Electrifying Cement: MIT Supercapacitor Could Power the Future

Humans have used cement for thousands of years, with the earliest known use dating back around 12,000 years ago. Likewise, carbon black has been around for millennia—the Dead Sea Scrolls of the 3rd Century B.C.E. were written using ink made from the substance. 

Massachusetts Institute of Technology (MIT) researchers have combined these ancient materials to create a cement supercapacitor to store electrical energy. 

Energy-storing supercapacitor from cement and carbon black. Image used courtesy of MIT 

Supercapacitors

Capacitors are fundamentally straightforward devices comprising two electrically conductive plates saturated in an electrolyte and separated by a membrane. When voltage is applied across the capacitor, positively charged ions from the electrolyte accumulate on the negatively charged plate, while negatively charged ions gather on the positively charged plate. The membrane between the plates prevents charged ions from migrating across, resulting in an electric field between the plates and charging the capacitor. These plates can retain the charges for an extended period and release them rapidly when required. 

Supercapacitors are simply capacitors that can store exceptionally large charges. The total surface area of a capacitor's conductive plates determines its power storage capacity.

Unlike a battery, which takes in, stores, and then returns electrical energy slowly, supercapacitors charge and discharge rapidly. While this energy storage aspect is less useful for computing devices or electric vehicles (EVs) requiring steady energy over a long period, the capacitor could be used to provide a rapid boost to an EV battery on a wireless roadway or to store excess electrical energy from solar panels in the concrete foundation of a residential home. 

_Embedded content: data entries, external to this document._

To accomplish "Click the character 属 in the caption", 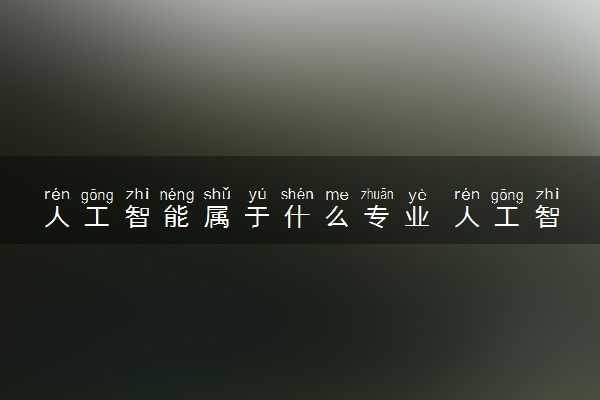I will pos(217,216).
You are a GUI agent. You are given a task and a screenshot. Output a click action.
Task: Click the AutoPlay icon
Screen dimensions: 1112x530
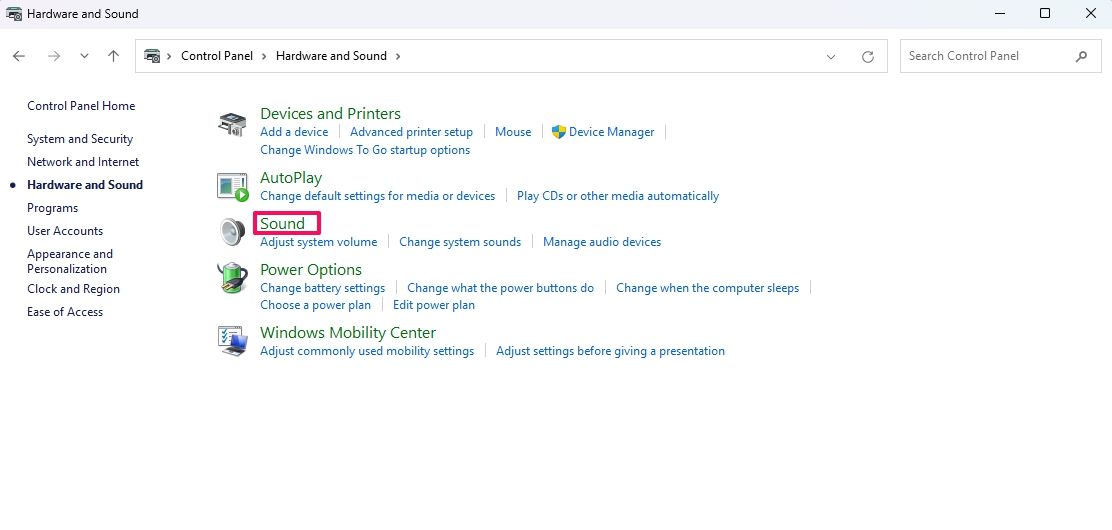click(232, 187)
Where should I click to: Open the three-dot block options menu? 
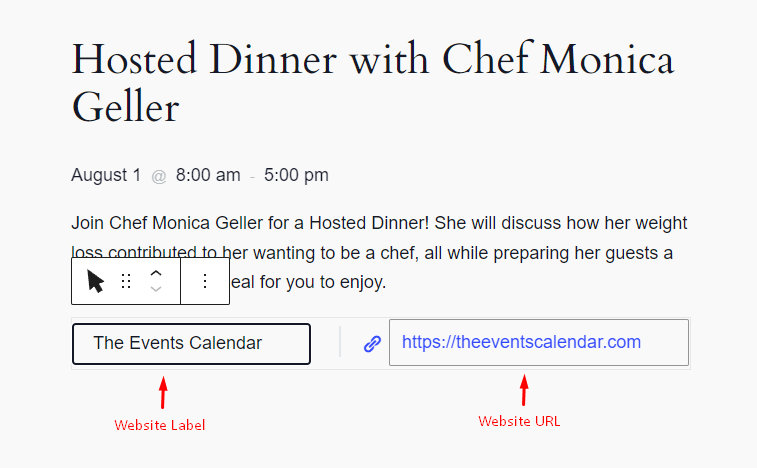(205, 281)
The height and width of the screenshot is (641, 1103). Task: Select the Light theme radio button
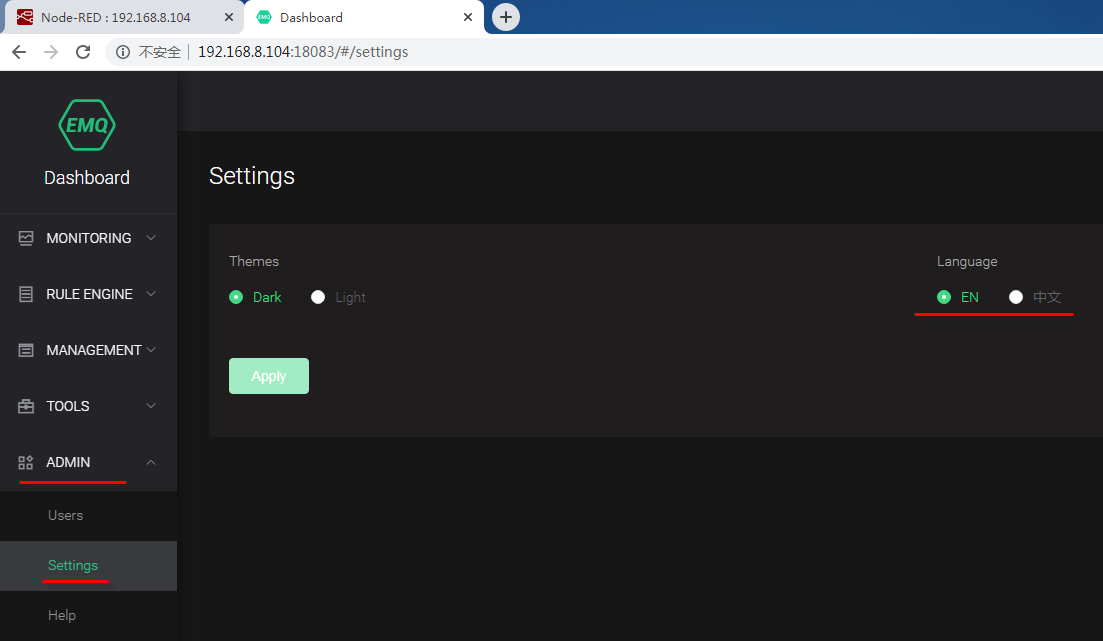318,297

In general, supercapacitors have significant potential in aiding the transition to renewable energy and addressing the need for large-scale energy storage. They offer a cheaper alternative to traditional batteries, which rely on limited materials like lithium in their construction.

Super Cement

The key innovation in the MIT team’s new supercapacitors lies in creating a cement-based material with a remarkably high internal surface area, thanks to its dense, conductive material in an interconnected network. This is achieved by incorporating carbon black, a highly conductive substance, into a cement powder and water mixture. As the mixture cures, water forms a branching network of openings, and carbon migrates into these spaces to create wire-like structures with a fractal-like design, resulting in an extensive surface area within a small volume. Soaking this concrete material in an electrolyte, such as potassium chloride, causes charged particles to accumulate on the carbon structures. Two electrodes made from this material separated by a thin insulating layer form a powerful supercapacitor.

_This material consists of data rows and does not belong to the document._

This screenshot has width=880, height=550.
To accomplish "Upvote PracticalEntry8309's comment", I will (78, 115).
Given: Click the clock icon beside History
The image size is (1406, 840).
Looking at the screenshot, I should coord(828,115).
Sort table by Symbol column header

Concept of the concrete supercapacitor used with solar energy. Image used courtesy of MIT

The researchers found that these supercapacitors could store energy efficiently, similar to how rechargeable batteries work, storing and releasing electrical current as needed. The carbon black forms a connected conductive network as the mixture sets, with only a small amount (3% by volume) required for effectiveness. This process is reproducible, cost-effective, and uses readily available materials.

For example, a 45-cubic meter block could store about 10 kilowatt-hours of energy, enough for the average daily household usage. This material retains the concrete's strength, making it feasible for structural applications such as house foundations, which could store and supply energy generated from solar panels or wind turbines.

Demonstrated Success

The MIT team has successfully demonstrated the process by creating small supercapacitors to light up LEDs. They plan to scale up to larger versions, including a 45-cubic-meter model to power a house. They also discovered a tradeoff between energy storage capacity and structural strength: increasing carbon black content boosts storage but slightly weakens the concrete. The optimal mix for structural uses, such as foundations or wind turbine bases, is around 10% carbon black.

Potential applications extend to concrete roadways that store solar energy to charge electric vehicles wirelessly. The system's scalability allows for various uses, from isolated homes powered by solar panels to vehicle-charging roads. The energy-storage capacity is directly proportional to the electrode volume, and the mixture can be adjusted for different charging and discharging rates based on the application requirements.